Set task: Gather every line below that contains the string "width".

Data lines:

....................

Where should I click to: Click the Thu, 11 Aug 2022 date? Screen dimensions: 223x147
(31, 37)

....................

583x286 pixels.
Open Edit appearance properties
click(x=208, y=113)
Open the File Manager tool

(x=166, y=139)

....................

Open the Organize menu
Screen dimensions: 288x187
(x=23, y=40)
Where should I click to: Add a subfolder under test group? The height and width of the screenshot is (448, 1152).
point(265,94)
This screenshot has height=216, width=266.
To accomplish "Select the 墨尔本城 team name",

....................

Reply:
Where should I click to: Add a subfolder under test group? The height and width of the screenshot is (448, 1152).
This screenshot has height=216, width=266.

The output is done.